## What is needed
Rewrite the material below, substituting "magnifying glass" for every occurrence of "magnifier" and leaving the rest unchanged.

** begin Extracted data **

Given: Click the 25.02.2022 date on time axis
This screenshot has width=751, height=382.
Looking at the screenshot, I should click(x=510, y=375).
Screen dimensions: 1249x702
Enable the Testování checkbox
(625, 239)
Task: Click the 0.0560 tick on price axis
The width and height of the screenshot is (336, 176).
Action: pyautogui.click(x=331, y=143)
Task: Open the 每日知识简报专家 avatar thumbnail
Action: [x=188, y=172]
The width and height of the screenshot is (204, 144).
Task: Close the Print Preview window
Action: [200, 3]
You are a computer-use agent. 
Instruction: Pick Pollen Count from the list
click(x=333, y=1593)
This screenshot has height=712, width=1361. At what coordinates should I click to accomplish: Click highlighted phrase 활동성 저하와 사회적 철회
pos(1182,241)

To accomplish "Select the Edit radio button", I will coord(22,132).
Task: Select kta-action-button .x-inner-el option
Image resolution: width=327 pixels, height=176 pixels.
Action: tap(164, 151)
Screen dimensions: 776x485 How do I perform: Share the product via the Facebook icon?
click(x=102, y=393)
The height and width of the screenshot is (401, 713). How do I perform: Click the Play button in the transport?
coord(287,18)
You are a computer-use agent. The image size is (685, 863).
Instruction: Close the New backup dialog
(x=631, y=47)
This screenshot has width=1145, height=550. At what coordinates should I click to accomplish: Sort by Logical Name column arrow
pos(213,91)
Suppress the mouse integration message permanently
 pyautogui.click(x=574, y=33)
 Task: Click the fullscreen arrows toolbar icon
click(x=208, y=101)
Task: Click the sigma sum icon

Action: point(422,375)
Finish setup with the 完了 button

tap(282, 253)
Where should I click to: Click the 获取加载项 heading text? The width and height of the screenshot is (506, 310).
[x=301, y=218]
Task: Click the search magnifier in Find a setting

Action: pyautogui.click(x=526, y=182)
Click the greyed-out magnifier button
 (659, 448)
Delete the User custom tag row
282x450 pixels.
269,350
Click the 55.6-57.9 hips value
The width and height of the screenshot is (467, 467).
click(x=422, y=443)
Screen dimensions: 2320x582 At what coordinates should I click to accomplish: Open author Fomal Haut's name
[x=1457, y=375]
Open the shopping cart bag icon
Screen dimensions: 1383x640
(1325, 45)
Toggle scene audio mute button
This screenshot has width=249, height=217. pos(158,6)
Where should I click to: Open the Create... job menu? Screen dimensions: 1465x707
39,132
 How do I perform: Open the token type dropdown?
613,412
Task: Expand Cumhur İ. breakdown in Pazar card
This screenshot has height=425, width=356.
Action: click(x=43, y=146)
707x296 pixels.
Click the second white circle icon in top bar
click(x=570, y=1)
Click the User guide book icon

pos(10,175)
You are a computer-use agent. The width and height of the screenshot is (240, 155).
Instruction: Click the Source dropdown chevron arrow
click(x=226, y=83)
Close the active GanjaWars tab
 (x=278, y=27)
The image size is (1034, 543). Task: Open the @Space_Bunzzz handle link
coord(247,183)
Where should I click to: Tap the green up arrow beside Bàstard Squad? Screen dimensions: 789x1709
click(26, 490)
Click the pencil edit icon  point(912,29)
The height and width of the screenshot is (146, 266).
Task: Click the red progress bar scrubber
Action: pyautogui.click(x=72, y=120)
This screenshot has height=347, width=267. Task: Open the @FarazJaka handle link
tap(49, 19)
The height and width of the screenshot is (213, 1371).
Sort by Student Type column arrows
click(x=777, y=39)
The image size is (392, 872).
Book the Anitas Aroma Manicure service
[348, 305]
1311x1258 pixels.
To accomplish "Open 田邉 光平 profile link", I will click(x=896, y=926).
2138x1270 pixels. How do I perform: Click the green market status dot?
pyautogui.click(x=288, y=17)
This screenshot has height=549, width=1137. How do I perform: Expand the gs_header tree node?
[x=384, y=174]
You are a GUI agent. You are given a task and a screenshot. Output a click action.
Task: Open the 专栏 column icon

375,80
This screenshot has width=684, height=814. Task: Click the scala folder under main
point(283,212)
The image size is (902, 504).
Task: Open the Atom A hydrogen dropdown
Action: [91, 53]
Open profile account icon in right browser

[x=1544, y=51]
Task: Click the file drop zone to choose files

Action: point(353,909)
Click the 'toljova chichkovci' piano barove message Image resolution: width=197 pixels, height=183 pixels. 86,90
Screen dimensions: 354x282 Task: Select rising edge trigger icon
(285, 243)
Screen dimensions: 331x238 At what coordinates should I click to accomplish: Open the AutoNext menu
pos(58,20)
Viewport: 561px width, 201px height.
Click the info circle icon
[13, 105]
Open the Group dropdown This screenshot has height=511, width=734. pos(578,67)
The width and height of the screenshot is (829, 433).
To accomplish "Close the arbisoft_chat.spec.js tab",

** end Extracted data **

## The response
Given: Click the 25.02.2022 date on time axis
This screenshot has width=751, height=382.
Looking at the screenshot, I should click(x=510, y=375).
Screen dimensions: 1249x702
Enable the Testování checkbox
(625, 239)
Task: Click the 0.0560 tick on price axis
The width and height of the screenshot is (336, 176).
Action: pyautogui.click(x=331, y=143)
Task: Open the 每日知识简报专家 avatar thumbnail
Action: [x=188, y=172]
The width and height of the screenshot is (204, 144).
Task: Close the Print Preview window
Action: [200, 3]
You are a computer-use agent. 
Instruction: Pick Pollen Count from the list
click(x=333, y=1593)
This screenshot has height=712, width=1361. At what coordinates should I click to accomplish: Click highlighted phrase 활동성 저하와 사회적 철회
pos(1182,241)

To accomplish "Select the Edit radio button", I will coord(22,132).
Task: Select kta-action-button .x-inner-el option
Image resolution: width=327 pixels, height=176 pixels.
Action: tap(164, 151)
Screen dimensions: 776x485 How do I perform: Share the product via the Facebook icon?
click(x=102, y=393)
The height and width of the screenshot is (401, 713). How do I perform: Click the Play button in the transport?
coord(287,18)
You are a computer-use agent. The image size is (685, 863).
Instruction: Close the New backup dialog
(x=631, y=47)
This screenshot has width=1145, height=550. At what coordinates should I click to accomplish: Sort by Logical Name column arrow
pos(213,91)
Suppress the mouse integration message permanently
 pyautogui.click(x=574, y=33)
 Task: Click the fullscreen arrows toolbar icon
click(x=208, y=101)
Task: Click the sigma sum icon

Action: point(422,375)
Finish setup with the 完了 button

tap(282, 253)
Where should I click to: Click the 获取加载项 heading text? The width and height of the screenshot is (506, 310).
[x=301, y=218]
Task: Click the search magnifying glass in Find a setting

Action: pyautogui.click(x=526, y=182)
Click the greyed-out magnifying glass button
 (659, 448)
Delete the User custom tag row
282x450 pixels.
269,350
Click the 55.6-57.9 hips value
The width and height of the screenshot is (467, 467).
click(x=422, y=443)
Screen dimensions: 2320x582 At what coordinates should I click to accomplish: Open author Fomal Haut's name
[x=1457, y=375]
Open the shopping cart bag icon
Screen dimensions: 1383x640
(1325, 45)
Toggle scene audio mute button
This screenshot has width=249, height=217. pos(158,6)
Where should I click to: Open the Create... job menu? Screen dimensions: 1465x707
39,132
 How do I perform: Open the token type dropdown?
613,412
Task: Expand Cumhur İ. breakdown in Pazar card
This screenshot has height=425, width=356.
Action: click(x=43, y=146)
707x296 pixels.
Click the second white circle icon in top bar
click(x=570, y=1)
Click the User guide book icon

pos(10,175)
You are a computer-use agent. The width and height of the screenshot is (240, 155).
Instruction: Click the Source dropdown chevron arrow
click(x=226, y=83)
Close the active GanjaWars tab
 (x=278, y=27)
The image size is (1034, 543). Task: Open the @Space_Bunzzz handle link
coord(247,183)
Where should I click to: Tap the green up arrow beside Bàstard Squad? Screen dimensions: 789x1709
click(26, 490)
Click the pencil edit icon  point(912,29)
The height and width of the screenshot is (146, 266).
Task: Click the red progress bar scrubber
Action: pyautogui.click(x=72, y=120)
This screenshot has height=347, width=267. Task: Open the @FarazJaka handle link
tap(49, 19)
The height and width of the screenshot is (213, 1371).
Sort by Student Type column arrows
click(x=777, y=39)
The image size is (392, 872).
Book the Anitas Aroma Manicure service
[348, 305]
1311x1258 pixels.
To accomplish "Open 田邉 光平 profile link", I will click(x=896, y=926).
2138x1270 pixels. How do I perform: Click the green market status dot?
pyautogui.click(x=288, y=17)
This screenshot has height=549, width=1137. How do I perform: Expand the gs_header tree node?
[x=384, y=174]
You are a GUI agent. You are given a task and a screenshot. Output a click action.
Task: Open the 专栏 column icon

375,80
This screenshot has width=684, height=814. Task: Click the scala folder under main
point(283,212)
The image size is (902, 504).
Task: Open the Atom A hydrogen dropdown
Action: [91, 53]
Open profile account icon in right browser

[x=1544, y=51]
Task: Click the file drop zone to choose files

Action: point(353,909)
Click the 'toljova chichkovci' piano barove message Image resolution: width=197 pixels, height=183 pixels. 86,90
Screen dimensions: 354x282 Task: Select rising edge trigger icon
(285, 243)
Screen dimensions: 331x238 At what coordinates should I click to accomplish: Open the AutoNext menu
pos(58,20)
Viewport: 561px width, 201px height.
Click the info circle icon
[13, 105]
Open the Group dropdown This screenshot has height=511, width=734. pos(578,67)
The width and height of the screenshot is (829, 433).
To accomplish "Close the arbisoft_chat.spec.js tab",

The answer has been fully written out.